Sabtu, 15 September 2012

Negara Absen

Negara Absen
James Luhulima ;  Wartawan Senior Kompas
KOMPAS, 15 September 2012


Pada 26 Agustus lalu, warga Syiah di Desa Karang Gayam, Kecamatan Omben, Sampang, diserang massa. Dua warga tewas, 6 orang terluka, 205 orang mengungsi, dan 37 rumah dibakar. Sekitar 1.000 personel polisi dari Kepolisian Daerah Jawa Timur dan Kepolisian Resor Sampang diturunkan untuk mengamankan Sampang. Situasi di Sampang berangsur normal meskipun warga Syiah masih tetap tinggal di penampungan sementara.

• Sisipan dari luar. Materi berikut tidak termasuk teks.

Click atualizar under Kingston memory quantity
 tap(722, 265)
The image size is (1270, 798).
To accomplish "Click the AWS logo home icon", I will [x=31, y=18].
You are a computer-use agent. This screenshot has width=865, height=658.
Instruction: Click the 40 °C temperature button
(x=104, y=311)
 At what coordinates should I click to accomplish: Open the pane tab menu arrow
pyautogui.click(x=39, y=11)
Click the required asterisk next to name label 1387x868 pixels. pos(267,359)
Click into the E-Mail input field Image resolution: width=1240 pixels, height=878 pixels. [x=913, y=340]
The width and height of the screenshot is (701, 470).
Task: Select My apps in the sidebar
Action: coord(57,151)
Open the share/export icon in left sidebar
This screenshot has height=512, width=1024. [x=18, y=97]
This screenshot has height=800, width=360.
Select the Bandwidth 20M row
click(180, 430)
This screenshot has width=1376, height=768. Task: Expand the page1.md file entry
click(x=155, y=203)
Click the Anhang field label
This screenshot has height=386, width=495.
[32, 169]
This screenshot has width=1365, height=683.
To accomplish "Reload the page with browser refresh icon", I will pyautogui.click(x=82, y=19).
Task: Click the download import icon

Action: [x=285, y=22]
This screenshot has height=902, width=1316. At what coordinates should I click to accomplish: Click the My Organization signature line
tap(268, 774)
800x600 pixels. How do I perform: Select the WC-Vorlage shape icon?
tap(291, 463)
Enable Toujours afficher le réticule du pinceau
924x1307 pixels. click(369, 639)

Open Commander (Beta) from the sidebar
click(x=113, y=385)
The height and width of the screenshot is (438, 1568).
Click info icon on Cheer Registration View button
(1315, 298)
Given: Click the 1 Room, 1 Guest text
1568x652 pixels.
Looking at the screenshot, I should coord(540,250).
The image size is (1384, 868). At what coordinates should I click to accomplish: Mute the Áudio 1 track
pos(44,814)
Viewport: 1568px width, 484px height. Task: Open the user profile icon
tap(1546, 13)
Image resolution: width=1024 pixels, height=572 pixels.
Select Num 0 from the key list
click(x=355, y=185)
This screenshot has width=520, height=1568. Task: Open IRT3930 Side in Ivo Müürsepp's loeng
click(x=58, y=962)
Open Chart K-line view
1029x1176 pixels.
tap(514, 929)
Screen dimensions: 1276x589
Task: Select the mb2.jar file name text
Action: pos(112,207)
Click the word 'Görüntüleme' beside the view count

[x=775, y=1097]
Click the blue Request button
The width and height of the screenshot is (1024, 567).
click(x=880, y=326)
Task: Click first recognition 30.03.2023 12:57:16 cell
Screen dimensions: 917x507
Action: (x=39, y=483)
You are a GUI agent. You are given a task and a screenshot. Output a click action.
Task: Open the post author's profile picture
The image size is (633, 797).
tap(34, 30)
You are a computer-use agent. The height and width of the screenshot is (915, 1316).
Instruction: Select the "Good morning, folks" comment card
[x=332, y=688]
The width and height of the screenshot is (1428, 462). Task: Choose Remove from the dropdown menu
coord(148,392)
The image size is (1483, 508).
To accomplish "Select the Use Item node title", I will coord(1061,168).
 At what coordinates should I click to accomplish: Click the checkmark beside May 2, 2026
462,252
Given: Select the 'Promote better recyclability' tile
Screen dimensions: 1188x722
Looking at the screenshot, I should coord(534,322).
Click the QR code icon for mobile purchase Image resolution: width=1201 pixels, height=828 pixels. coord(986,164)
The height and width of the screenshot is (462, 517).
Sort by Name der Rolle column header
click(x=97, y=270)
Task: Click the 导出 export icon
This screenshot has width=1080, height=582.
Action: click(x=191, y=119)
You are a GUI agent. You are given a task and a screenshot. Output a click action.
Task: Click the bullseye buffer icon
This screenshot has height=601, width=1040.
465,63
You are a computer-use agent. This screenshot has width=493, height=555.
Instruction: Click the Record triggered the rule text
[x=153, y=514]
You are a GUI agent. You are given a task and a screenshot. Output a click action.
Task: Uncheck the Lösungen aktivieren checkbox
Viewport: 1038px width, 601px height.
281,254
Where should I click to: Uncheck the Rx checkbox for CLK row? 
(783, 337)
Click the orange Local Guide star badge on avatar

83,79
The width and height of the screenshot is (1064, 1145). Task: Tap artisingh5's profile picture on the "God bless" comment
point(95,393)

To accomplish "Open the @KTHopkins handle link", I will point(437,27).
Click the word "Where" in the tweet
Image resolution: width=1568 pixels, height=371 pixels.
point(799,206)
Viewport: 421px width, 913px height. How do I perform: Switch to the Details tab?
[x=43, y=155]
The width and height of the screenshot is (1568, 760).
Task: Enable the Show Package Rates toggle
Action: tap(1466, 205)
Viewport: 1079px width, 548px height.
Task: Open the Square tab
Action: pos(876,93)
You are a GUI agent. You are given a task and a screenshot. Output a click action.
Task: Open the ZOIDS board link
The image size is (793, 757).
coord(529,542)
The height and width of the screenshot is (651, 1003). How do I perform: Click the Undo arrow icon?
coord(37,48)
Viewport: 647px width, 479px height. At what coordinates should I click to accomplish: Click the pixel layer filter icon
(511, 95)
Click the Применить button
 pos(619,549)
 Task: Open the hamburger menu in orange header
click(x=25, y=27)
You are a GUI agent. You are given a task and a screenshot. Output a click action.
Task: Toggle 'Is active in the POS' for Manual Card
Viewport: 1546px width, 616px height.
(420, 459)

Gubernur Jawa Timur Soekarwo menyatakan siap menjamin kebutuhan dan keamanan pengungsi. Pemerintah Provinsi Jawa Timur pun menyiapkan lokasi penampungan baru. Namun, warga Syiah yang terusir dari Desa Karang Gayam menolak tawaran hunian sementara di Jemundo, Kabupaten Sidoarjo. Mereka memilih segera kembali ke kampung halaman dan meminta penjagaan dari kepolisian.

Iklil Almilal, salah seorang pengungsi dan saudara dari Tajul Muluk, pemimpin Syiah di Sampang, mengatakan, ”Kalau kami keluar dari Sampang walau cuma sebentar, kami akan semakin ditolak oleh mereka saat kami kembali ke sana.”

Kekhawatiran Iklil Almilal tidak berlebihan, terutama jika melihat beberapa kejadian sebelumnya. Sulit bagi warga yang telah terusir dari tempat tinggalnya untuk kembali ke tempat asalnya.

Delapan tahun lalu, 4 Februari 2004, ratusan orang menyerang warga Ahmadiyah di Dusun Ketapang, Desa Gegerung, Kecamatan Lingsar, Lombok Barat, Nusa Tenggara Barat. Sebanyak 31 rumah milik warga Ahmadiyah dirusak dan dibakar massa. Sekitar 300 personel polisi antihuru-hara dan Brigade Mobil Kepolisian Daerah NTB kewalahan menghadapi massa yang jumlahnya lebih banyak. Empat polisi terkena lemparan batu.

Sekitar 127 warga Ahmadiyah mengungsi dan tinggal di penampungan sementara. Hingga kini, mereka belum dapat kembali ke tempat tinggal semula. Aparat belum mengizinkan mereka kembali untuk menghindari terjadinya hal-hal yang tidak diinginkan.

Dua hari setelah terjadinya serangan terhadap warga Ahmadiyah di Lombok Barat itu, Ketua Umum Pimpinan Pusat Muhammadiyah Din Syamsuddin mengecam keras perusakan perumahan warga Ahmadiyah tersebut. Ia menegaskan, tindakan perusakan bertentangan dengan Islam.

Selain itu, perbedaan agama dan paham keagamaan tidak bisa dijadikan sebagai alasan pembenaran tindakan kekerasan dalam bentuk apa pun. Din meminta kepada pemerintah, dalam hal ini pemerintah pusat, untuk mengusut tuntas serta menindak tegas pelakunya.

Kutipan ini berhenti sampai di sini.